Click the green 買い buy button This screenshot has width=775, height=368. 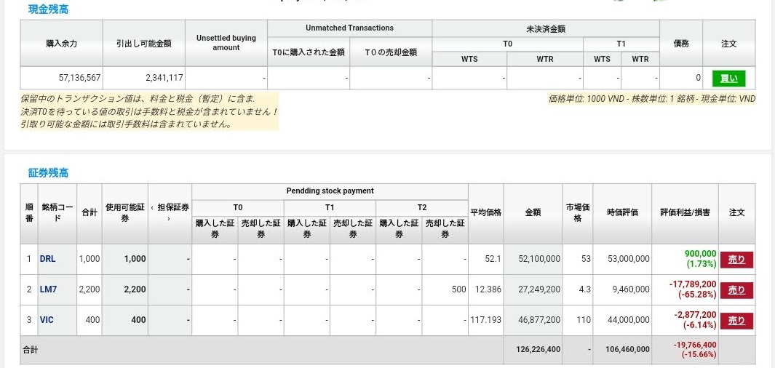[728, 78]
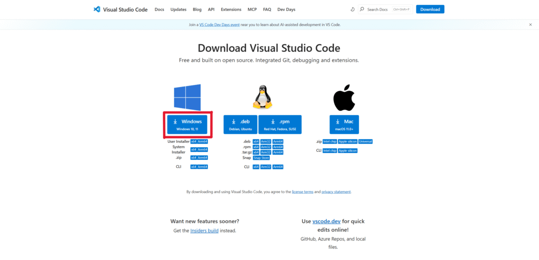Screen dimensions: 539x260
Task: Click the Windows logo image
Action: (187, 98)
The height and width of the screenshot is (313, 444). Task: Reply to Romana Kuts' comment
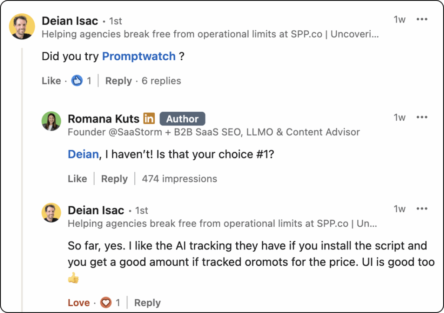[x=114, y=179]
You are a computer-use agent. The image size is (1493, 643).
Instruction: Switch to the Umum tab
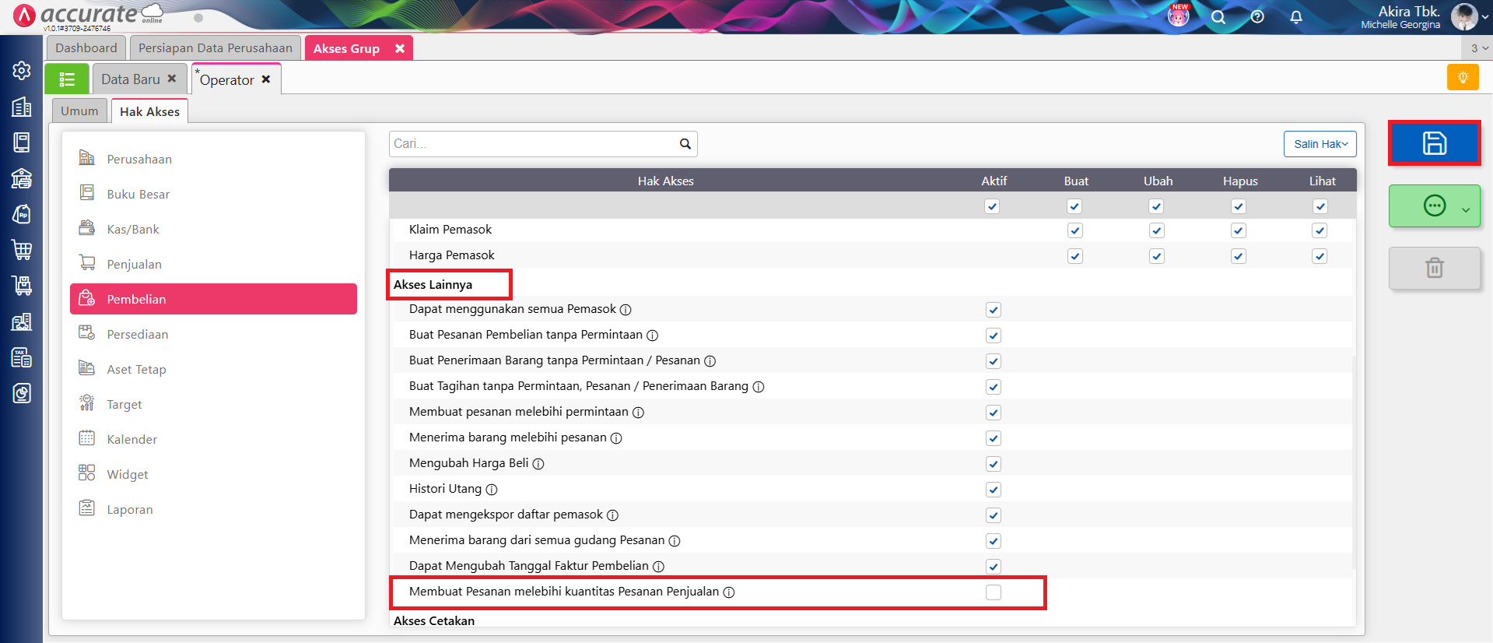coord(79,111)
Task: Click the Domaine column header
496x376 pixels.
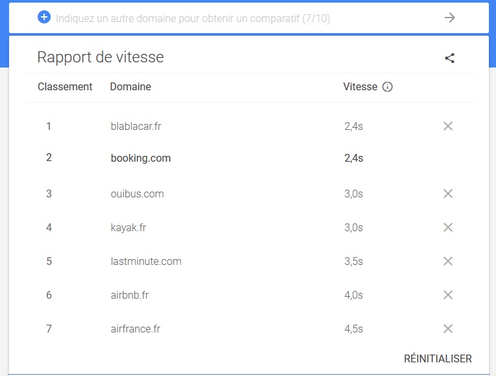Action: point(130,86)
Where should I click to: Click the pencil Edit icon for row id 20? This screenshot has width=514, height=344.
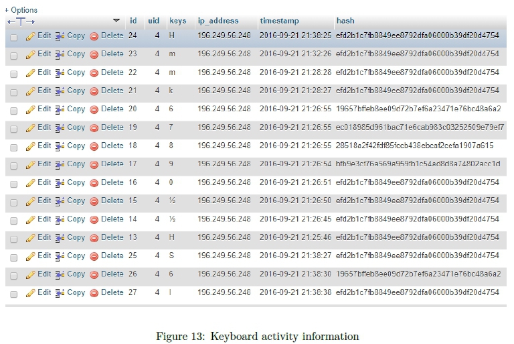coord(30,109)
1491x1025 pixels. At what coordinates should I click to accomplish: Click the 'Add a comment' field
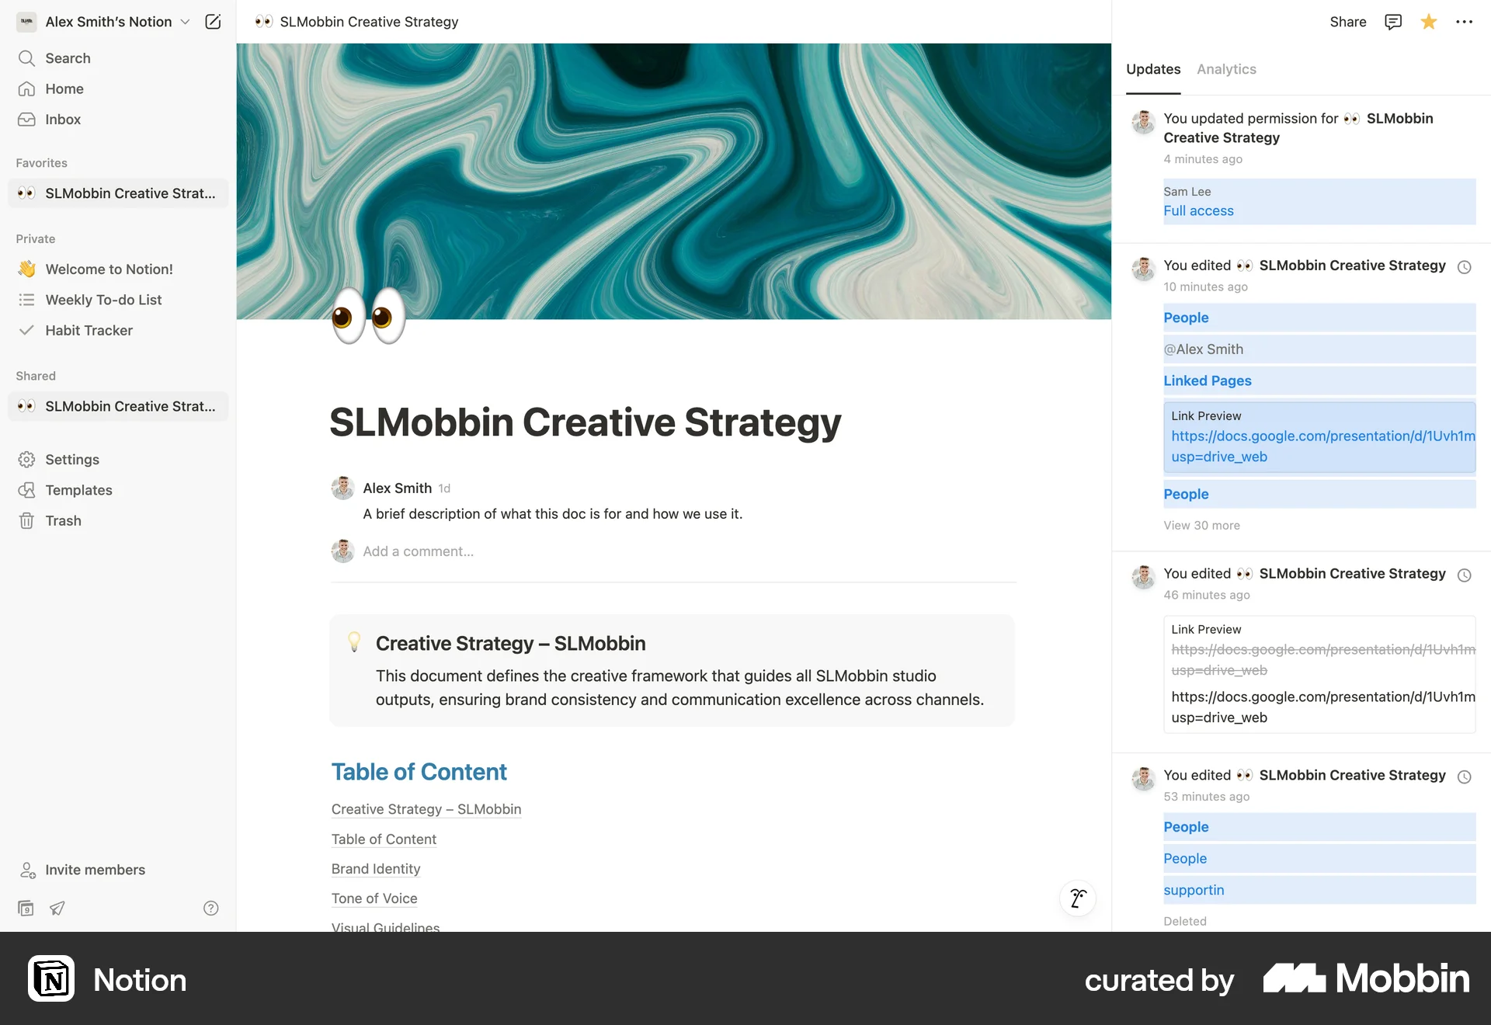pyautogui.click(x=419, y=551)
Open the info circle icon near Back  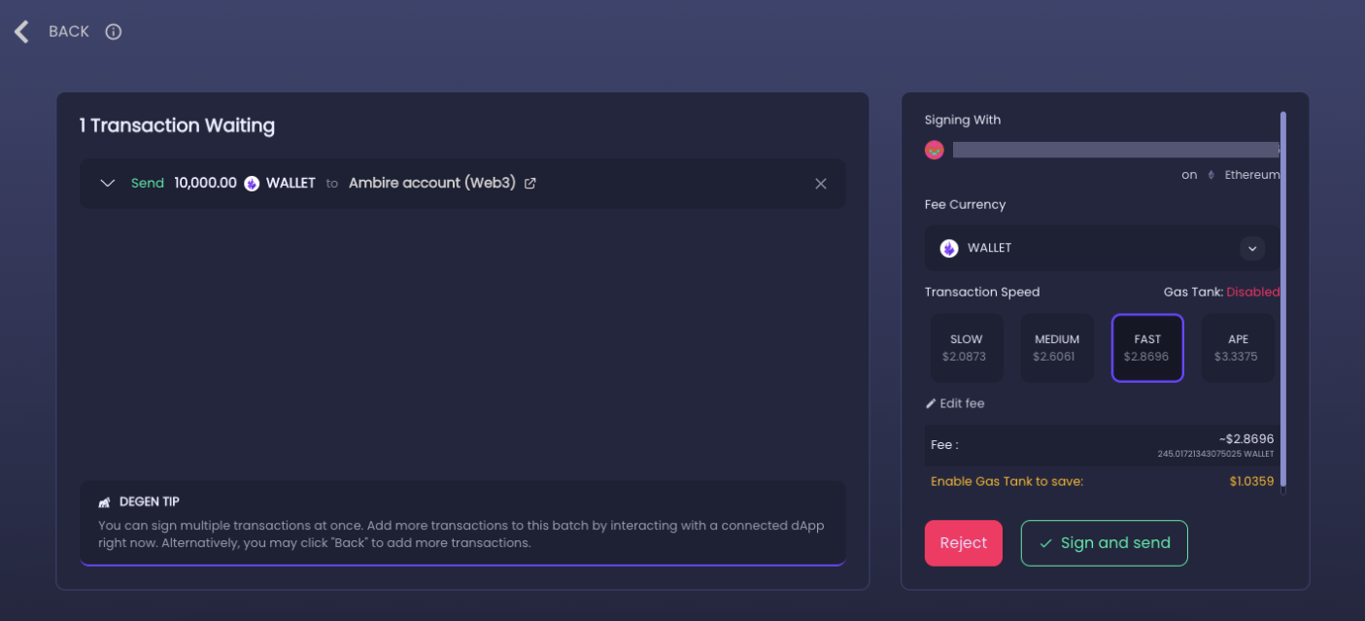114,32

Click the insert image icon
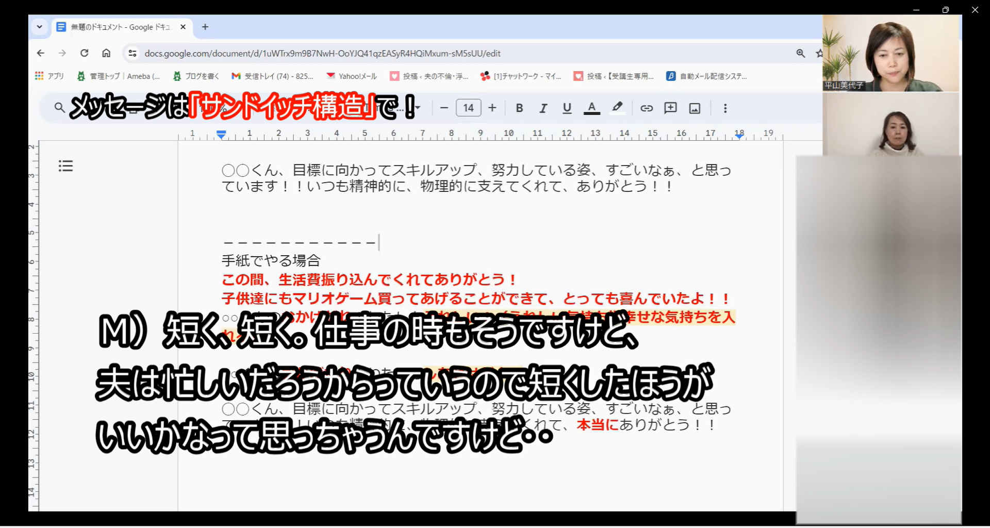(x=695, y=108)
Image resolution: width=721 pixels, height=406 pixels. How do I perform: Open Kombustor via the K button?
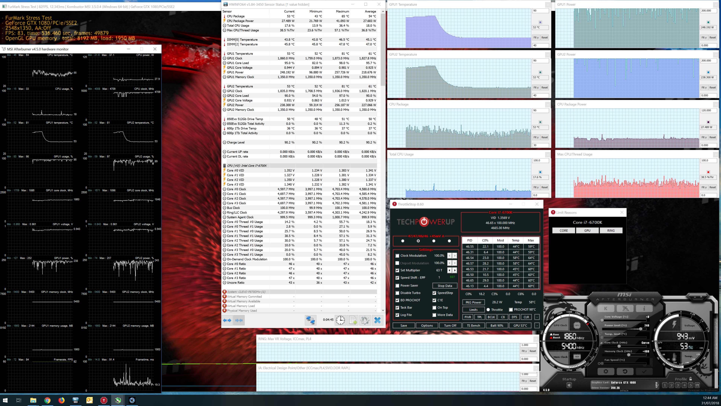(x=606, y=308)
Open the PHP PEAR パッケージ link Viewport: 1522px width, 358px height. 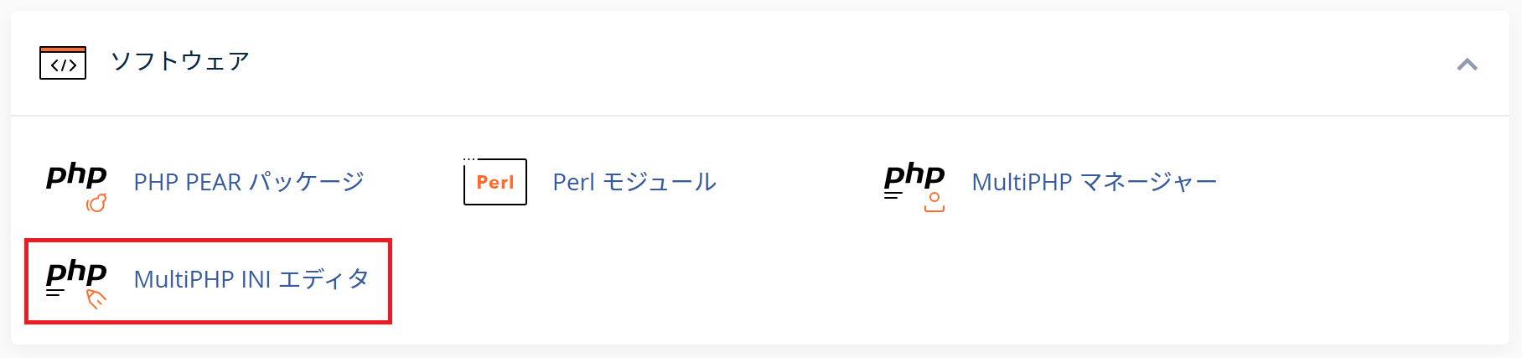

What is needed: Locate every line in the entries above that contains the string "Task", and copy each of those lines. Case counts.

Full response:
Task: Click the Windows logo image
The height and width of the screenshot is (313, 444). Task: Reply to Romana Kuts' comment
Task: Click the Domaine column header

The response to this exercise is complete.